# Mesquite Bench



## Horatio (Apr 4, 2012)

Or...another practice piece. Hey, I'm getting better, at least. To be honest, this was difficult but I'm learning and that's the key. I'm also going through all the mesquite I milled so I hae to go find some more!

It wasn't going to have feet initially but it didn't have enough support. Its plenty sturdy if it holds my fat...err...behind...

I don't really like the look of the feet but in absence of proper tools to do something really nice...well, there you go. Its going in the house, not for firewood but its certainly not a saleable piece. 

Finished with a couple coats of Danish Oil. 

























That said,incremental improvements are a positive development. I'm going to get to work on a workshop and some smaller stuff for now, some cutting boards and building up a stash of wood.


----------



## Dominick (May 2, 2011)

Hey that's cool.

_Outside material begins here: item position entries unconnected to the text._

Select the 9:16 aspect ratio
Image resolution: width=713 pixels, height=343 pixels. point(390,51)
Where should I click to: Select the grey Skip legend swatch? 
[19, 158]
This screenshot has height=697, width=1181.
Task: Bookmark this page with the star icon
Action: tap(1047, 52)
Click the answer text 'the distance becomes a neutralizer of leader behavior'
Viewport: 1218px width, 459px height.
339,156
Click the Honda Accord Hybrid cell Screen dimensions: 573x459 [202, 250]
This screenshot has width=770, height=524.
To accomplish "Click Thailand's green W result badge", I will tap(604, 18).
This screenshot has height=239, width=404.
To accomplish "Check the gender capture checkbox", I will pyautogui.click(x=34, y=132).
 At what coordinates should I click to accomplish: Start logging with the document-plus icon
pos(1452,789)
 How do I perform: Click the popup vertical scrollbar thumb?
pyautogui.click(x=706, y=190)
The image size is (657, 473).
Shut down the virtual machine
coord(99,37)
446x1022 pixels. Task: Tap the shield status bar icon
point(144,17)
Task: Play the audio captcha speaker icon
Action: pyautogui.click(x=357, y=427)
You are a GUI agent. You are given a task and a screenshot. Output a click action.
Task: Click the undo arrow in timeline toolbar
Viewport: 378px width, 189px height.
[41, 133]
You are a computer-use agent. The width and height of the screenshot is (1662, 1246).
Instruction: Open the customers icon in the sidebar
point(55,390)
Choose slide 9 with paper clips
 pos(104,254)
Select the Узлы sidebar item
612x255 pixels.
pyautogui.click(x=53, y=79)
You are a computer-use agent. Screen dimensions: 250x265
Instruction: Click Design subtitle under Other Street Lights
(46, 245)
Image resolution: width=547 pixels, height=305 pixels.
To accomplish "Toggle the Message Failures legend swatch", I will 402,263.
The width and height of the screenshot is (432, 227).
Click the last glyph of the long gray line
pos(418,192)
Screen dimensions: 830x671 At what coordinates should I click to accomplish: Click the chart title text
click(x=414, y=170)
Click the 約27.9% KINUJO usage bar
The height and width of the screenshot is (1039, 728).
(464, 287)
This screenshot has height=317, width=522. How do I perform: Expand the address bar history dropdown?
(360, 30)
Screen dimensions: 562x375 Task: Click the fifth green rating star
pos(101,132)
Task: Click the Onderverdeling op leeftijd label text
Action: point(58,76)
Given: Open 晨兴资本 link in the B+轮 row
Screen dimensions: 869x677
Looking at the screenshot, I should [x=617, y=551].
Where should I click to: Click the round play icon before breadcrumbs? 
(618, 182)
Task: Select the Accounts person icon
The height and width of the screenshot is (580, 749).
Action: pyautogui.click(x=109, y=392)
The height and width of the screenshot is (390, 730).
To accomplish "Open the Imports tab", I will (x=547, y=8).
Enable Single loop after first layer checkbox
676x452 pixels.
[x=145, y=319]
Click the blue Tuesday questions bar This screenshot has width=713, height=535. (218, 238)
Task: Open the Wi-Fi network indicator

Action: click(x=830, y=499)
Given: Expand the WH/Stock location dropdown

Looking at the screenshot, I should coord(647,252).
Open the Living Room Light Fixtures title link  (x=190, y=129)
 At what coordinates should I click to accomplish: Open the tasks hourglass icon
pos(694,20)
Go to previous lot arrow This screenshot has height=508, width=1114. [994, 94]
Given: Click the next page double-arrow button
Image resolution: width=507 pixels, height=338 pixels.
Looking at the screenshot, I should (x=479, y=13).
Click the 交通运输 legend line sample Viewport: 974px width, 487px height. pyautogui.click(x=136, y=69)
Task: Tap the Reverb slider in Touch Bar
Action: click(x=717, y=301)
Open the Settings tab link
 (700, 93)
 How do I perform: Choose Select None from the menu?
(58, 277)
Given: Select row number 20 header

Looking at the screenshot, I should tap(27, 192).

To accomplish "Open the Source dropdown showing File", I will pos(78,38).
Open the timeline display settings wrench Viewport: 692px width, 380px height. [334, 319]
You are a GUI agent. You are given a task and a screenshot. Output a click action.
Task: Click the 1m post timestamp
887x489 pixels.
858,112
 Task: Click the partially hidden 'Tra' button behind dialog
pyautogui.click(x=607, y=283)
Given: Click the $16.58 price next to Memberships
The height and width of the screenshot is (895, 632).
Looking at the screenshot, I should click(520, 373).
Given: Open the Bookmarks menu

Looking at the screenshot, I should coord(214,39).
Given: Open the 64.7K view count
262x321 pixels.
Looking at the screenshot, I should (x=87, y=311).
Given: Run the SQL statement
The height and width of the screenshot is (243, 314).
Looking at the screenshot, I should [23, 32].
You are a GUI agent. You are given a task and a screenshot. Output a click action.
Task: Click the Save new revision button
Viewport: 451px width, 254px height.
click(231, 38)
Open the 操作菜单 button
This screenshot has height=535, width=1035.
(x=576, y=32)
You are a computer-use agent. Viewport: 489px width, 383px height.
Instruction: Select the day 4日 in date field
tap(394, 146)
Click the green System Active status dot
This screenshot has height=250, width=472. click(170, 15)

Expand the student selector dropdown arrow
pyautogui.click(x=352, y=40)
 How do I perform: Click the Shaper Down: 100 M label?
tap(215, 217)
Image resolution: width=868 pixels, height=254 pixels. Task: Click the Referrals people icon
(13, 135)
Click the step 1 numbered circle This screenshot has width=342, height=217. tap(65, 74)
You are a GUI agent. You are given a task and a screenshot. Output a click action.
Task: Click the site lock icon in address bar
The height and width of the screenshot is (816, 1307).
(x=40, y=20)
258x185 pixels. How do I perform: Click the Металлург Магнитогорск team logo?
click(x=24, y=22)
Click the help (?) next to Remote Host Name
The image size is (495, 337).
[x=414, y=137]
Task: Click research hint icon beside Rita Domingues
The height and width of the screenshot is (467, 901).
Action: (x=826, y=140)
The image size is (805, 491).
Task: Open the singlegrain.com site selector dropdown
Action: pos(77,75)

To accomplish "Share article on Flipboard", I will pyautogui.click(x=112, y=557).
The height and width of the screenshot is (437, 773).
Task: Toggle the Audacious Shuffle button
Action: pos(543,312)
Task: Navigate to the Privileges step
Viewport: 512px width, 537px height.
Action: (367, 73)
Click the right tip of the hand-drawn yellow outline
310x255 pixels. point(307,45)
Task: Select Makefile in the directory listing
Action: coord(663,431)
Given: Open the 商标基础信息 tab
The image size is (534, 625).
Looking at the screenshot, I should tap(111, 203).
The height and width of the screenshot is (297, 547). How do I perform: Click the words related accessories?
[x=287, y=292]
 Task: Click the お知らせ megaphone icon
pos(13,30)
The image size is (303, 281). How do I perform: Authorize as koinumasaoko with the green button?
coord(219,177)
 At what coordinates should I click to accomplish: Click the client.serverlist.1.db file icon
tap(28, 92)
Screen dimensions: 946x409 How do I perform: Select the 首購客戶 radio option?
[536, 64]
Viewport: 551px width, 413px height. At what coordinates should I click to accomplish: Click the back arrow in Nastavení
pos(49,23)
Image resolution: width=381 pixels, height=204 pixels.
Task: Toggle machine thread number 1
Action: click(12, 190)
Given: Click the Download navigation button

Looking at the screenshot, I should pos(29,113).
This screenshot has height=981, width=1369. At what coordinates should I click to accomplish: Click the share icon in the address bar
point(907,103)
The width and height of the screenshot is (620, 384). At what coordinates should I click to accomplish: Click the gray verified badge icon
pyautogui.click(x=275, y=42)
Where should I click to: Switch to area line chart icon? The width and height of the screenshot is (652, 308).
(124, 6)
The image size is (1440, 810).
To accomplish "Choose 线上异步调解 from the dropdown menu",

Don't knock your work. It's unique and it's rustic. Those two together are a great pair. Lol 
Your doing a fine job my friend.


----------



## aardvark (Sep 29, 2011)

You could remove the feet, cut down the legs and lag bolt the feet back on up through the bottom.
It does look good either way, and the wood choice is nice.


----------



## Leatherneck (Dec 14, 2008)

I like the character of the wood and ya done a fine job. One Idea for the feet would be to just add 2''x3'' (or what every size) pieces to the existing legs.


----------



## MidGAOutdoor (Apr 7, 2011)

i like it. its rustic. howd u attach the legs to the bottom of it?


----------



## Horatio (Apr 4, 2012)

MidGAOutdoor said:


> i like it. its rustic. howd u attach the legs to the bottom of it?


*cough* dowels.....

I got lazy and used deck screws and camoflaged them with dowels but that was a disaster of sorts. Rounded off heads and whatnot. 

Like I said, I learned alot....partly, what tools I should go and get when I have the chance....like a table saw for one. Anyhow, thanks all for the kind words. I'm determined to get better and keep trucking.


----------



## MidGAOutdoor (Apr 7, 2011)

looks good tho. dont trash it. i like the crotch in the top


----------



## rayking49 (Nov 6, 2011)

Man yeah, I like the look of the top. Like Dom says, its rustic, and looks good. Be proud of it.


----------



## Horatio (Apr 4, 2012)

Yeah, I really love mesquite and I have alot of it to harvest myself and use. I have a huge burl over at my FIL's house, still wondering what we are going to do with it. Alot of times, gnarly old mesquite trees develop big, fat burls out on limbs that get too heavy and break the whole limb off in storms. So that's what I've been hunting for and actually have glued up and roughed out on the lathe right now. Hope to finish thatproject today.


----------



## Raselei (Jul 1, 2012)

Don't knock your work man, that's a good looking bench. My wife glanced over my shoulder and said "why haven't you made me one of those?"


----------



## Icutone2 (Nov 4, 2011)

*Sturdy Bench*

Nice piece looks great!:thumbsup:
Lee


----------